Immediate Resistance: $70,000–$72,000
This zone has capped recent recovery attempts. A strong daily close above $72,000 with expanding spot volume could trigger a short squeeze. If that happens, liquidation clusters sit near $75,500, followed by $78,000. A squeeze extension could target the $82,000–$85,000 liquidity pocket, where prior distribution occurred.
Immediate Support: $59,000 – $60,000
This is the current pivot zone. A decisive breakdown below $59,000 on rising volume would invalidate squeeze expectations in the short term. In that case, downside targets sit at $54,000, followed by the major demand block around $50,000–$52,000.
Open interest remains elevated, meaning leverage is still active. If price breaks either boundary with conviction, volatility could expand quickly. For traders, the setup is clear: above $72K favors squeeze dynamics; below $59K shifts the structure toward a deeper correction.

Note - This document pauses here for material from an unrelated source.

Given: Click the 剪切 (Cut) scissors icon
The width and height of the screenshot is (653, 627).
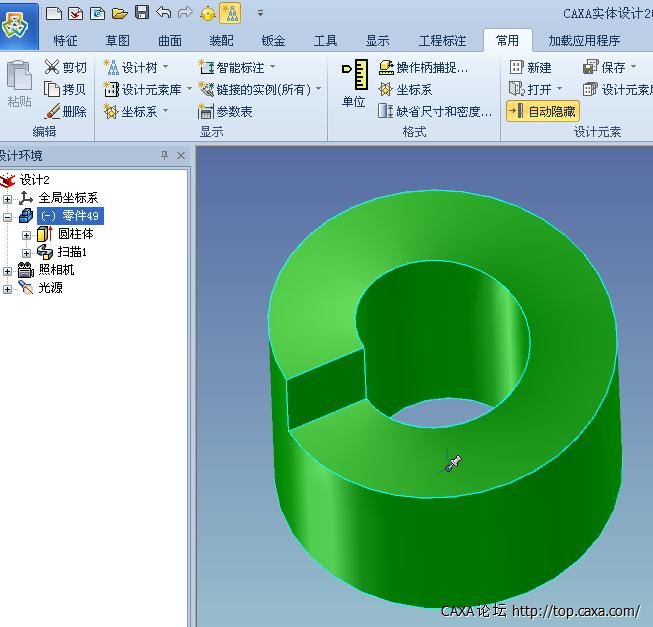Looking at the screenshot, I should click(x=52, y=67).
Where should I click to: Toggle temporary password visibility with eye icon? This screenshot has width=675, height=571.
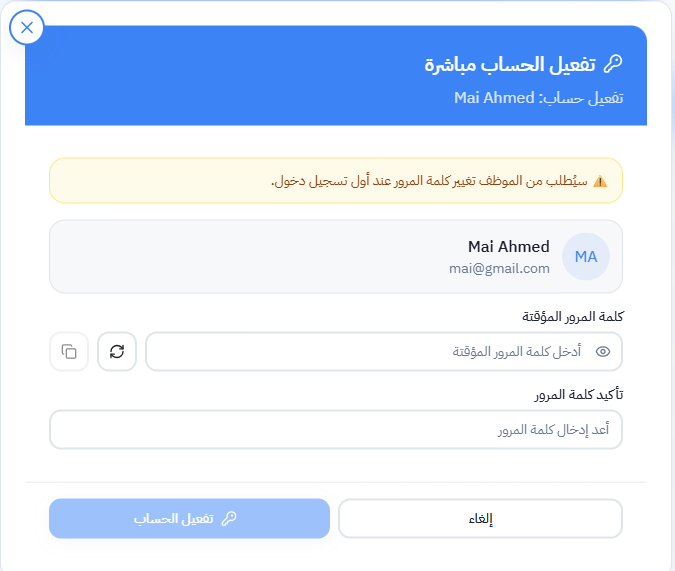pyautogui.click(x=602, y=352)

What’s Next for Bitcoin Price as Shorts Crowd the Market?
Bitcoin price is sitting at a leverage-heavy turning point. Deeply negative funding shows that traders are leaning aggressively short, but extreme positioning alone does not guarantee a squeeze. It simply increases the probability of volatility.
If the BTC price reclaims $72,000 with strong spot demand, the imbalance in shorts could fuel a move toward $75,500 and potentially $78,000. However, without real buying pressure, rallies may continue to fade. On the downside, losing $59,000 would confirm that sellers remain in control, opening the door to $54,000 and possibly the $50,000–$52,000 demand zone.